TO DO.
**a.** Using the news report below on Biden's Sunday meeting, decide whether each statement agrees with it, answering yes or no and quoting the deciding words: (i) Politico was first to report the Sunday morning meeting; (ii) Pelosi made her remarks on MSNBC; (iii) the social spending package is worth about $3 trillion.
**b.** Translate this sentence from the news report below on Biden's Sunday meeting into French: "We make promises to the American people and we need to deliver on those promises."

-- START EXTRACT --

WASHINGTON — President Joe Biden will host Senate Majority Leader Chuck Schumer and Sen. Joe Manchin, D-W. Va., on Sunday in Delaware as Democrats work to secure a deal on legislation that would enact the administration’s social safety net agenda, according to three officials.
Biden met with House Speaker Nancy Pelosi and Schumer on Friday to continue negotiations. White House press secretary Jen Psaki said Biden would prefer to get a deal before he leaves for an overseas trip late next week.
“I think we’re pretty much there now,” Pelosi said on CNN’s ‘State of the Union’ on Sunday. She added that Manchin, Schumer and Biden are meeting “on some of the particulars that need to be finalized.”
“The plan” is to hold a vote this week on the nearly $2 trillion social spending package, Pelosi said.
The Sunday morning meeting was first reported by Politico.
“Failure is not an option here,” Sen. Elizabeth Warren, D-Mass., said on MSNBC on Sunday. “We make promises to the American people and we need to deliver on those promises.”

-- END EXTRACT --
-- START PROVIDED DATA --

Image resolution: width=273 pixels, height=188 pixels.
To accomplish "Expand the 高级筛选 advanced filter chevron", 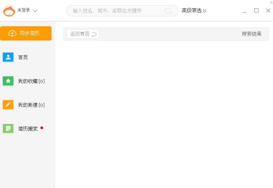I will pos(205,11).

-- END PROVIDED DATA --
-- START PROVIDED DATA --

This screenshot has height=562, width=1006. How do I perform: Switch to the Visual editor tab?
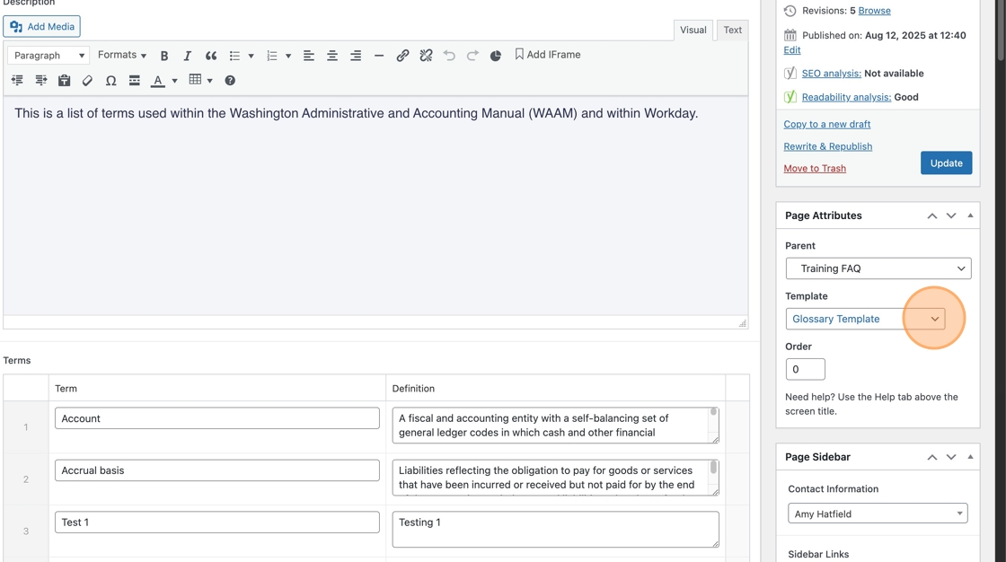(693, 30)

-- END PROVIDED DATA --

FULL ANSWERS.
**a.**
(i) Yes: "The Sunday morning meeting was first reported by Politico."
(ii) No: "Pelosi said on CNN’s ‘State of the Union’ on Sunday."
(iii) No: "the nearly $2 trillion social spending package"

**b.** Nous faisons des promesses au peuple américain et nous devons tenir ces promesses.